Dagneau                        baugars                            Fauveau

                                                                                secr. »[1]

 

  • Dans une seconde délibération, la municipalité procédait à l’adjudication du droit de vendre de la viande durant le carême :

« Ce Jourd'hui vingt Six Fevrier mil Sept cent quatre vingt onze dans l'aSsemblée du Corps municipal de la ville de noGent le rotrou.
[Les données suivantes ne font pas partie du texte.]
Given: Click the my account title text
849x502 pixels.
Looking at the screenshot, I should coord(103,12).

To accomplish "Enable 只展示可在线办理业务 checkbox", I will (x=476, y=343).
Le S. Lequette procureur de la Commune a dit quil avoit aFF Fait afficher + [ en marge : + et publier a Son de tambour ] le Jour d'hier des annonces indicatives qu'il seroit procedé aujourd'hui à l'adjuration ++ [ en marge : ++ au plus offrant et d.er enchiriSseur ] du droit exclusif de vendre de la viande pendant le cours du careme, et que le prix provenant de la dite adjudication Seroit versé en la caiSse de l'hôtel dieu pour etre employé auprofit des pauvres malades Suivant les reglements qui Statuent à cet egard, aux charges Et clauses a condition de Vendre d'eXcellente viande que nous avons taxé a Sept Sols +++ [ en marge : +++ scavoir un tiers de menu avec le bœuf, en enfin los et demi pour les pauvres tant de l'hôtel dieu que de la charité ] d'effectuer le payement De ladite adjudication an deux portions egalles scavoir le premier comptant ------------

le Second a Pâques et les frais de la présente adjudication de preSenter bonne et Favorable caution qui reponde dudit payement et de reStitu de la dite adjudication., Pour y aSsujettir celui qui payes a comptant

et à l'instant ledit droit a été mis a prix et encheri par le S. Dubuar a vingt livres, par le S. Payen a Soixante trois livres par le S. Bellegarde a cent cinquante livres, par le S.r Paen a cent quatre vingt dix livres, et enfin par le S.r Bellegarde Dubuar fils a deux Soixante diX livres, et attendu qu'il ne S'est plus trouvé aucun encHeriSseur, avons adjugé audit Sieur Bellegarde Dubuar le Somme droit exclusif de vendre de la viande pendant tout le carême lequel a compté en deniers et monoyes ayant cours la Somme de deux cent Soixante dix livres, dont s'est chargé le S.r procureur de la commune qui a promis les verser à la caiSse de l'hôtel dieu, et ledit Dubuar déclaré bien entendre les conditions de Son adjudication, et a Signé avec les officiers municipaux Le procureur de la Commune et le Sécrétaire greffier dont acte.

[ en marge ecrit à la verticale : Enregistre a nogent le 6 MaY 1790 ( sic chiffre ou date peu déchiffrable ) Payé ?? Six livres Signé : Bonnet ]

Bellegarde [ signature très mal assurée ]                               Gallet Fils

                vaSSeur            Proust            Dagneau                 Baugars

                                                J. marguerith

                            Lequette                               // J. Crochard

                            P.r de la C                                       maire

                                                                               Fauveau

                                                                                Secr »[2]

 


[1] Archives municipales de Nogent-le-Rotrou, 1D1 feuilles 68 et 69.

[2] Archives municipales de Nogent-le-Rotrou, 1D1 feuilles 69 et 70.